Un épais nuage de fumée retarde le coup d’envoi du clásico. En cause, le tifo impressionnant déployé par les supporters du Standard avant la montée des équipes sur le terrain. Standard-Anderlecht, ce n’est pas rien. C’est une opposition de styles et de mentalités. Aux Liégeois la hargne, la rage et la résistance au mal héritée des métallos qui suaient sang et eau dans les usines situées de l’autre côté du fleuve, en face du stade. Aux Bruxellois cette tradition de football élégant, léché et racé censé traduire sur un terrain de football la supposée arrogance des gens de la capitale. C’est une rivalité farouche qui remonte aux années 1950, époque à laquelle les deux équipes ont commencé à se forger un palmarès. Ce fut longtemps, dans les tribunes du moins, éminemment folklorique. En coulisses, on en était déjà à couteaux tirés. Deux capitaines d’industrie se disputaient le rôle de grand manitou de l’Union belge de football. Le Bruxellois prit le dessus et l’amertume – doux euphémisme – fit son entrée. L’eau a évidemment coulé sous les ponts de la Meuse et même si aujourd’hui, business oblige, les dirigeants des deux clubs se parlent et font aimablement affaire dans les salons feutrés après un parcours de golf, on sent tout de même que ce ne sera jamais la franche camaraderie.

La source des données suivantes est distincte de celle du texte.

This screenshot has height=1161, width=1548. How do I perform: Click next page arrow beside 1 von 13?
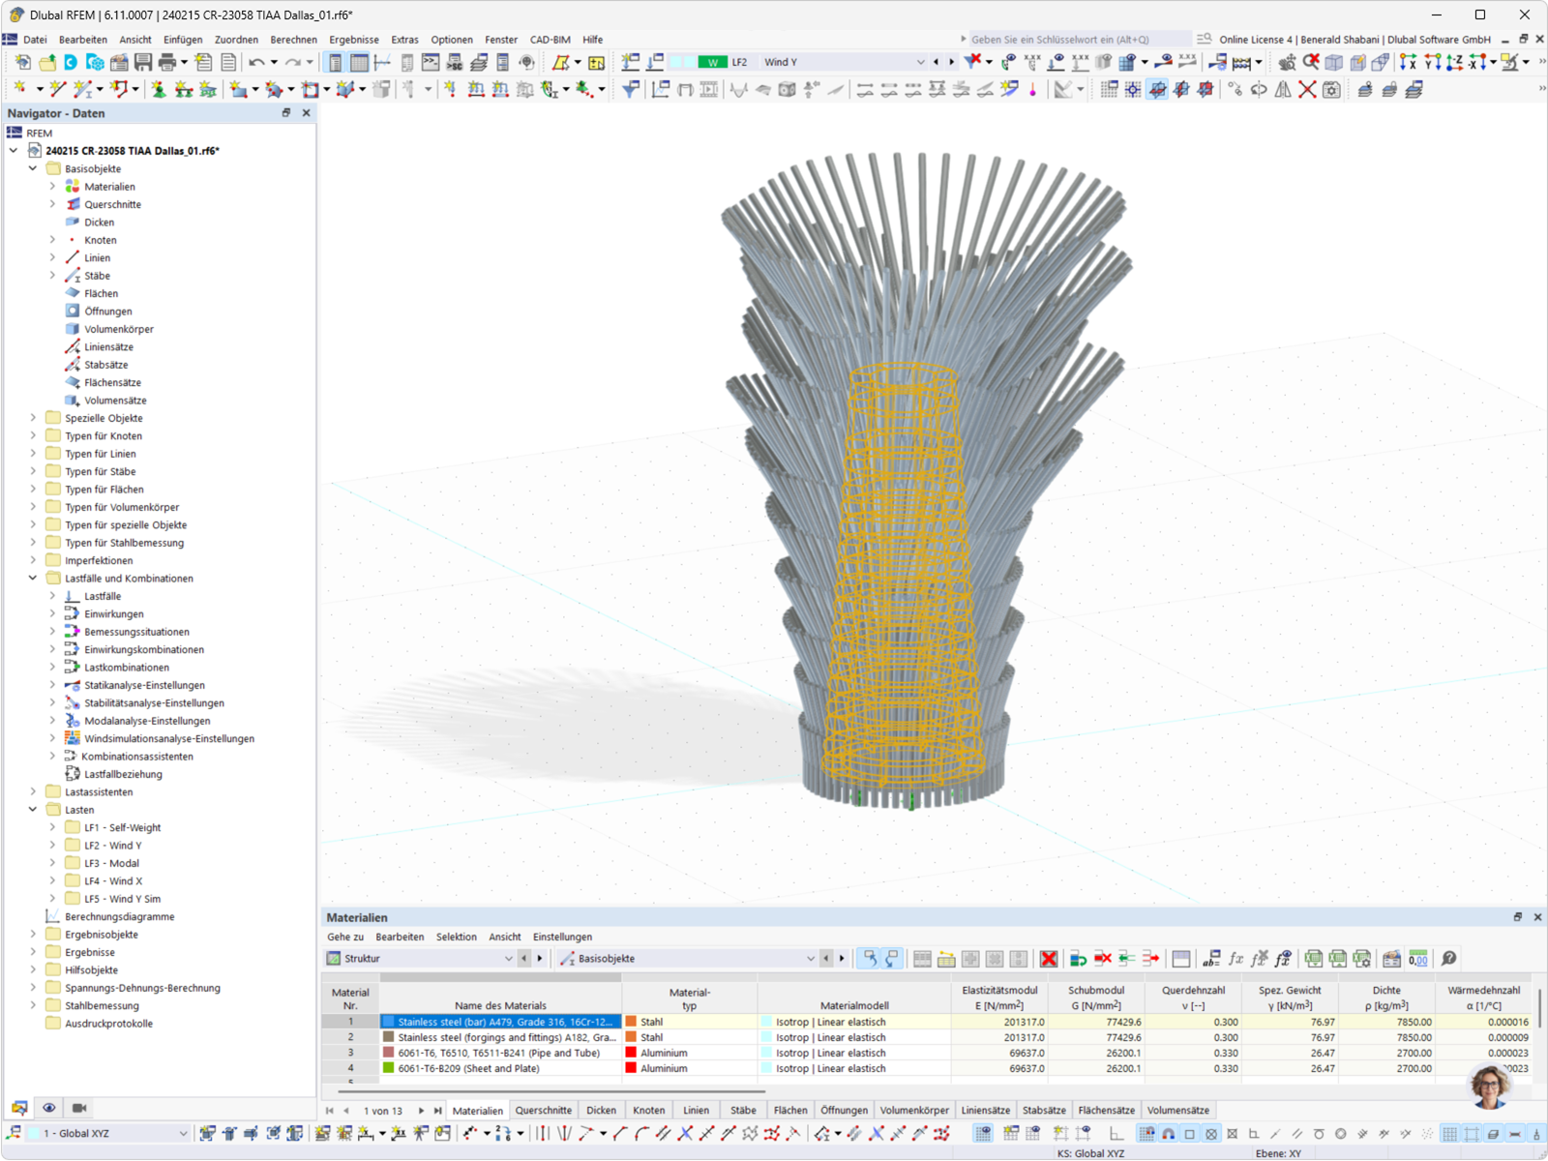pyautogui.click(x=422, y=1110)
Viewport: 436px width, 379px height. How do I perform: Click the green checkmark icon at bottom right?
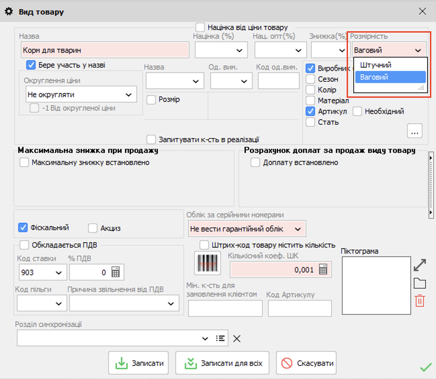coord(426,367)
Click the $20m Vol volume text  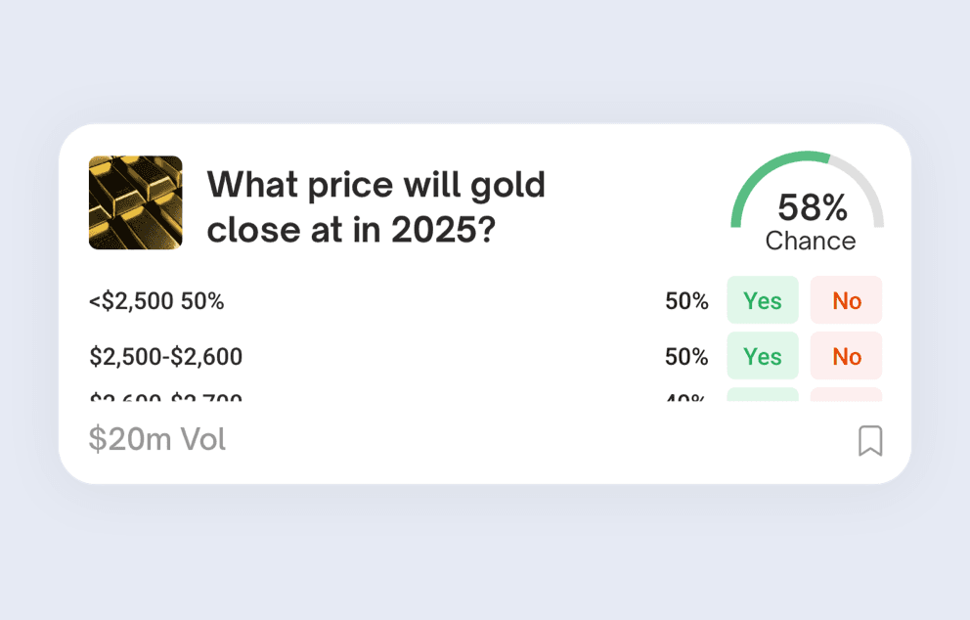click(156, 440)
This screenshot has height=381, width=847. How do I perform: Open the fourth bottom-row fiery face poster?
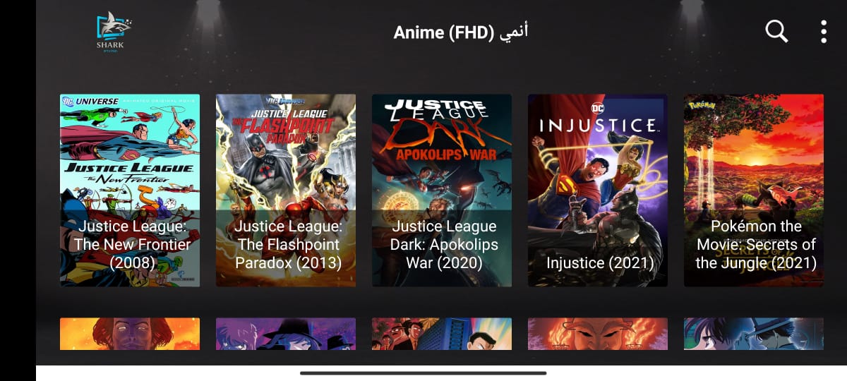598,334
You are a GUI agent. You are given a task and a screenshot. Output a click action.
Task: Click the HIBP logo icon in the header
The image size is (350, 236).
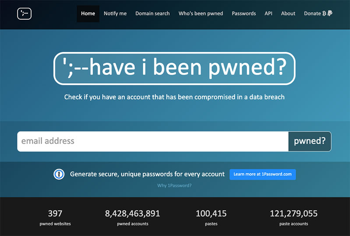click(25, 14)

Et donc le match commence avec sept minutes de retard.

12 avril, 20h43

Alen Halilovic enroule une frappe exquise des 25 mètres. Impuissante, la défense anderlechtoise contemple les dégâts. Bien que justement annulé pour hors-jeu d’un demi-pied, le but met littéralement le feu aux poudres. Sportivement, le ton est donné : les Bruxellois vont se faire manger tout cru. En tribune, certains ne l’entendent pas de cette oreille. Frustrés par le lamentable départ des leurs dans ces playoffs (un formidable 0/9 à ce moment, 1/15 à l’heure d’écrire ces lignes), quelques hooligans bruxellois lancent une première salve de fumigènes sur la pelouse. L’action est entièrement préméditée, elle vise à « sanctionner » les dirigeants du club, et dès cet instant, on a compris que cette poignée de mous du bulbe n’ont qu’un objectif : faire arrêter la partie. Le règlement de la ligue pro est, en effet, très clair à cet égard : au premier jet d’engins pyrotechniques sur le terrain, le speaker du stade lance un appel/avertissement. Au second, l’arbitre interrompt la partie pendant 10 minutes histoire de calmer les esprits (pour autant qu’il y ait des esprits, il y a des gens dans les gradins, tu as l’impression que leur seul neurone n’est là que pour les empêcher de chier en marchant – puissent les chevaux me pardonner) et au troisième, il arrête définitivement la partie. Et c’est exactement ce qui s’est produit. Aussitôt après les deux buts liégeois, les décérébrés du camp d’en face redoublent d’ardeur incendiaire, balançant des fumigènes introduits dans le stade avec la probable complicité plus ou moins active des stadiers qui les accompagnent, endommageant gravement la pelouse au passage.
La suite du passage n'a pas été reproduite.